Lecture 8 Flashcards
Correlation, Regression and Modelling
2 Types of Correlation:
Linear and Curvilinear
What is Correlation?
When there is a strong relationship between two variables
How is strength of correlation measured?
A correlation coefficient. “Ρ” (rho) is used to describe population data correlation. “r” is used when describing sample data
Most common measure of correlation
Pearson Correlation Coefficient
Limitations of Correlation
Cannot make statements about cause and effect from correlation alone. Correlation and significance are not the same thing. Correlation tells us about linear relationships between variables – BUT many variables can be strongly related but the nature of this relationship is nonlinear (E.g. effort to go from 0% - 20% on an exam is not the same as the effort to go from 60% to 80%)

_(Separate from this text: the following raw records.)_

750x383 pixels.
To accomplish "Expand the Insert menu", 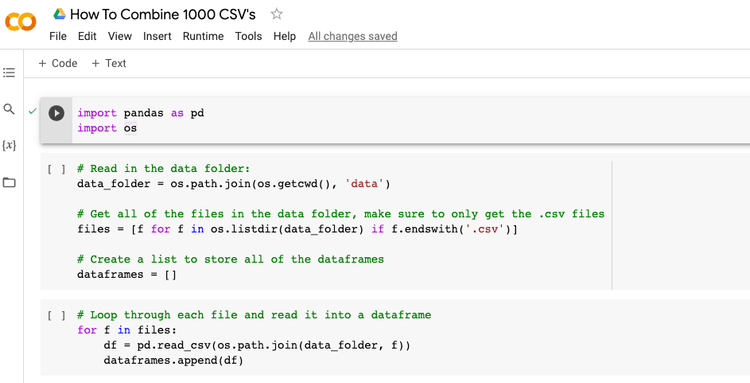I will [x=157, y=36].
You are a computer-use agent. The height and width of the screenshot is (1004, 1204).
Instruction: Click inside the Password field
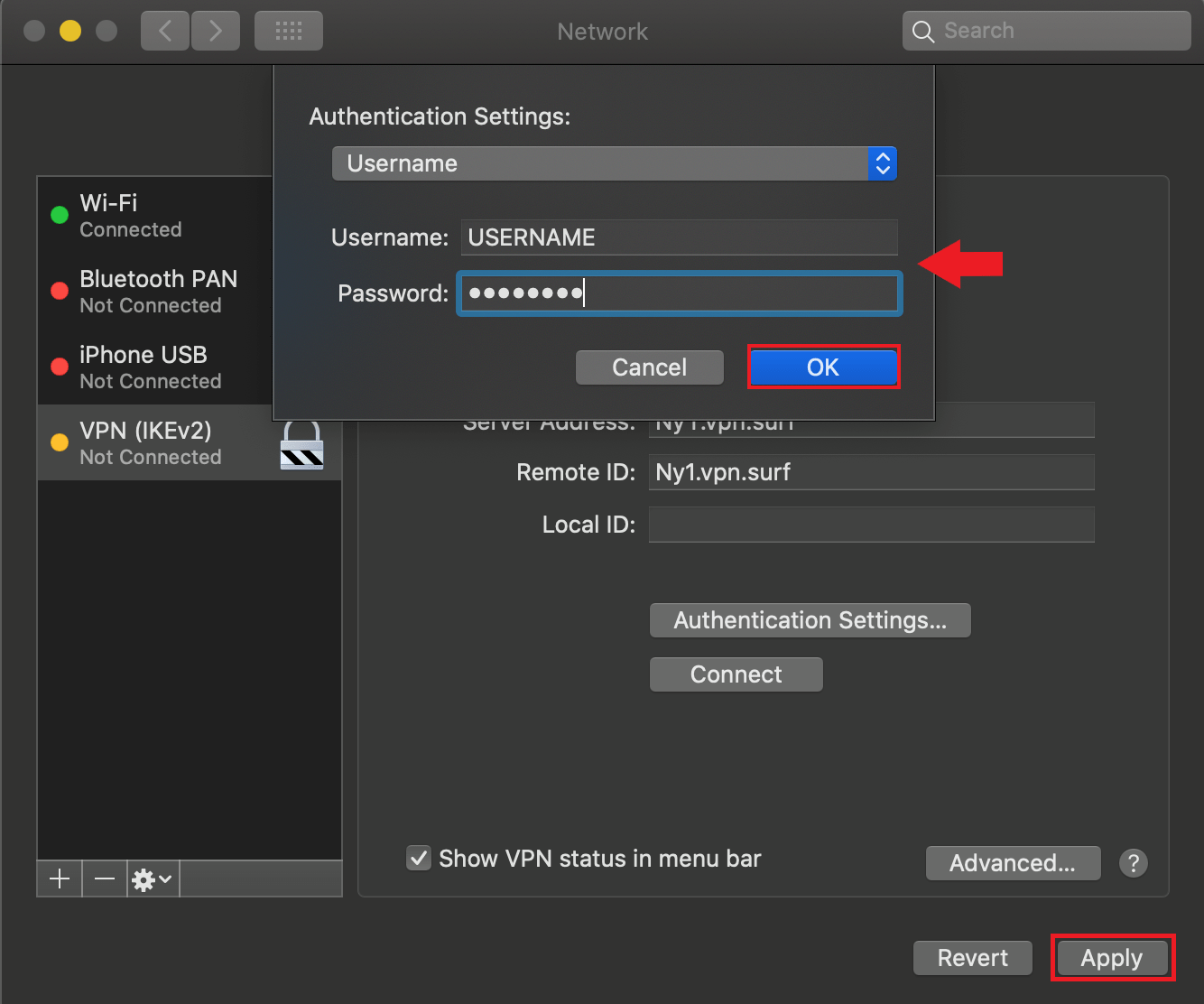pos(679,293)
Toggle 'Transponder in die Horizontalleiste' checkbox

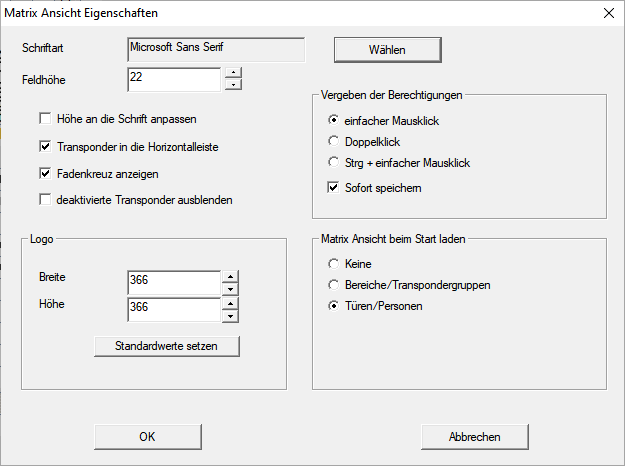[45, 146]
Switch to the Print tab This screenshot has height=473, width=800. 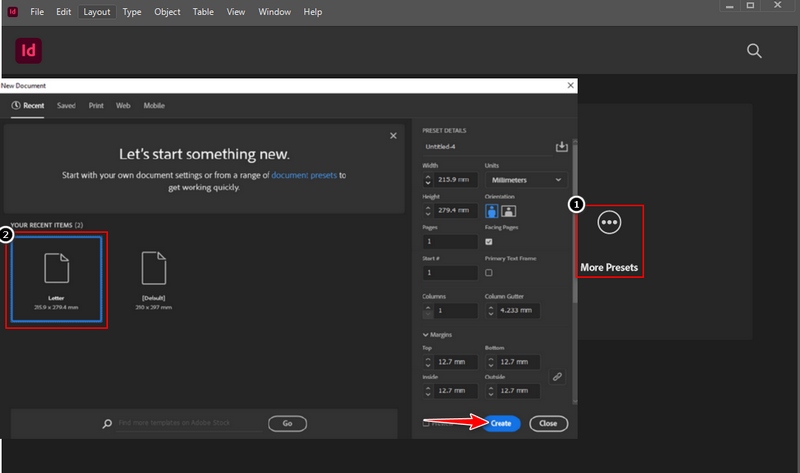click(x=95, y=105)
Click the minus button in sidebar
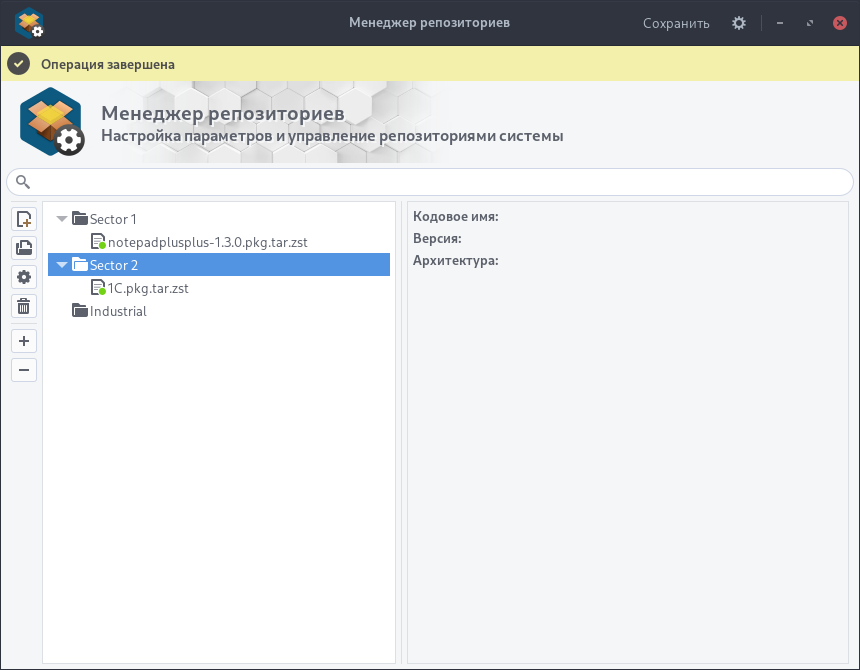The width and height of the screenshot is (860, 670). pyautogui.click(x=24, y=370)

Type of modelling used to display data
Empirical modelling
Explanatory variables
Determined by the experimenter. Could be known as: Independent variable, regressor, predictor. Found on horizontal axis.
Response variables
Changes as a result of changes to the explanatory variable. AKA: Outcome variable, dependent variable, measured variable. Found on vertical axis
Regression Equation:
Y = 𝜶̂ + 𝜷X ̂
In the Least Squares model, we want to chose values for α and β that minimise the sum of the squared errors
What are residuals?
Represent the difference between the observed values and the predicted values
Regression Analysis Limit
Upper and lower limits may exist, model usually only useful for predictions within the measured range. Take care when extrapolating!
Regression Analysis
A method to assess and quantify the relationship between one variable (the dependent variable) and one (or more) independent variables
Linear Regression
Used when there is a linear relationship between the variables (dependent and independent). Typically used to calculate an R-Squared (goodness-of-fit) measure
R-Squared Measure
Tells us the proportion of variability in the response that is accounted for by the model.
R-squared =1: line perfectly explains data (never happens)
R-squared = 0: model explains no variation